THE INPUT:
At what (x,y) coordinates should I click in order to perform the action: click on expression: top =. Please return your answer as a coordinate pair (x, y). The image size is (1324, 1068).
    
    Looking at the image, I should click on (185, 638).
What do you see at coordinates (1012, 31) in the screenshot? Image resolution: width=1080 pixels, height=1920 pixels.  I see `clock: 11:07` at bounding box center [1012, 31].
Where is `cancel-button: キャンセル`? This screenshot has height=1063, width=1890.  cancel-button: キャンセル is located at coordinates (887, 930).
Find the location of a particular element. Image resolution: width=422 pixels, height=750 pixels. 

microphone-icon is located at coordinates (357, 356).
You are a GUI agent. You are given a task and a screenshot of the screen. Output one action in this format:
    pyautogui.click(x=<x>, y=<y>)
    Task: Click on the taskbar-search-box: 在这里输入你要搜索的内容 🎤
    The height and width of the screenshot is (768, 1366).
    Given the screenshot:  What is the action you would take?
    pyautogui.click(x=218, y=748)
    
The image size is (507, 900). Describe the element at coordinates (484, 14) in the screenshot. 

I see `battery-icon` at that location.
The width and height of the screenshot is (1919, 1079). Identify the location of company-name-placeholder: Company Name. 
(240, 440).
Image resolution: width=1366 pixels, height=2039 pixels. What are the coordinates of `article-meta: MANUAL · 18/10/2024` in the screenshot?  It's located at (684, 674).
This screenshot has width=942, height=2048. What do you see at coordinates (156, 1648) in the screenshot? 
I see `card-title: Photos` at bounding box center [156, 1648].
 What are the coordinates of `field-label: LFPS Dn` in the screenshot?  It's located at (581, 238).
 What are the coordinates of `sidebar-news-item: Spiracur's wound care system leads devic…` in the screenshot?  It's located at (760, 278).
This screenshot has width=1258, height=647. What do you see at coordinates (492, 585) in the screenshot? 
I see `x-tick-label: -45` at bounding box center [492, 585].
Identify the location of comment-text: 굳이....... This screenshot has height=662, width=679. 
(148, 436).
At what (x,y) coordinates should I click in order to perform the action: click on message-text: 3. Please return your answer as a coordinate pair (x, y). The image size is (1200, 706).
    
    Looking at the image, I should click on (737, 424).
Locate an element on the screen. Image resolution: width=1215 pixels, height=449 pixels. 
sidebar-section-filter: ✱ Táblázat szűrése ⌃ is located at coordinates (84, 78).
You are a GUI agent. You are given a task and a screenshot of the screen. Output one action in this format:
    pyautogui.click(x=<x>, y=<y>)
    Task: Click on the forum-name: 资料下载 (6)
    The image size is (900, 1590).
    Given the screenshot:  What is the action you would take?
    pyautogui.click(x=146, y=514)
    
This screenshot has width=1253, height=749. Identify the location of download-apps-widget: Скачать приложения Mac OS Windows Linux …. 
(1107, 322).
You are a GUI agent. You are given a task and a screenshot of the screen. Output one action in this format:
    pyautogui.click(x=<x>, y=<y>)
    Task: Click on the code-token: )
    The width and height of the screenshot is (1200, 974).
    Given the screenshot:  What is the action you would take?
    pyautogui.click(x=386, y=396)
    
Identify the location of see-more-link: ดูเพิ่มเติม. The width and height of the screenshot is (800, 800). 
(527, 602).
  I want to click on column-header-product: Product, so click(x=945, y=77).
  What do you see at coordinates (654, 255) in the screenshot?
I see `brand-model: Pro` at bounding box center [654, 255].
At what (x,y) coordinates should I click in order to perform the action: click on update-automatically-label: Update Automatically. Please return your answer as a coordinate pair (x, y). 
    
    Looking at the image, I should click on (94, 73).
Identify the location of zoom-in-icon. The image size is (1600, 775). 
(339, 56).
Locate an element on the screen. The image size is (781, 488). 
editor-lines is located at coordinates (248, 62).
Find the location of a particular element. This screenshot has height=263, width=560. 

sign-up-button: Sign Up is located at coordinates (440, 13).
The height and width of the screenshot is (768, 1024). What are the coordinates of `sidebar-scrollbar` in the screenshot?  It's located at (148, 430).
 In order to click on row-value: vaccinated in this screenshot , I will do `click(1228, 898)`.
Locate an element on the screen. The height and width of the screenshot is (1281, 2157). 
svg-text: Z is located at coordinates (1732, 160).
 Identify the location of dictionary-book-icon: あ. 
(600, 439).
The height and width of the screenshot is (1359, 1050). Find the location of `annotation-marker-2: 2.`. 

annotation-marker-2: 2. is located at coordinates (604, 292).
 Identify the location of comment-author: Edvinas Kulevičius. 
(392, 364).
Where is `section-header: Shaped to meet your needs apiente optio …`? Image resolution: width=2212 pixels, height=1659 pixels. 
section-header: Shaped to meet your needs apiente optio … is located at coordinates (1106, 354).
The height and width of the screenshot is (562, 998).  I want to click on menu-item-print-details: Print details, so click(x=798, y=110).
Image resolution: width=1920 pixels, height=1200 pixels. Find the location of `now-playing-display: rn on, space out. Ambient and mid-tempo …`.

TASK DIRECTIONS:
Transcribe the items verbatim, starting at the line that contains "on update-automatically-label: Update" and ending at the line that contains "section-header: Shaped to meet your needs apiente optio … is", with both of those lines included.

SOLUTION TO THIS EXERCISE:
At what (x,y) coordinates should I click in order to perform the action: click on update-automatically-label: Update Automatically. Please return your answer as a coordinate pair (x, y). 
    
    Looking at the image, I should click on (94, 73).
Identify the location of zoom-in-icon. The image size is (1600, 775). 
(339, 56).
Locate an element on the screen. The image size is (781, 488). 
editor-lines is located at coordinates (248, 62).
Find the location of a particular element. This screenshot has height=263, width=560. 

sign-up-button: Sign Up is located at coordinates (440, 13).
The height and width of the screenshot is (768, 1024). What are the coordinates of `sidebar-scrollbar` in the screenshot?  It's located at (148, 430).
 In order to click on row-value: vaccinated in this screenshot , I will do `click(1228, 898)`.
Locate an element on the screen. The height and width of the screenshot is (1281, 2157). 
svg-text: Z is located at coordinates (1732, 160).
 Identify the location of dictionary-book-icon: あ. 
(600, 439).
The height and width of the screenshot is (1359, 1050). Find the location of `annotation-marker-2: 2.`. 

annotation-marker-2: 2. is located at coordinates (604, 292).
 Identify the location of comment-author: Edvinas Kulevičius. 
(392, 364).
Where is `section-header: Shaped to meet your needs apiente optio …`? Image resolution: width=2212 pixels, height=1659 pixels. 
section-header: Shaped to meet your needs apiente optio … is located at coordinates (1106, 354).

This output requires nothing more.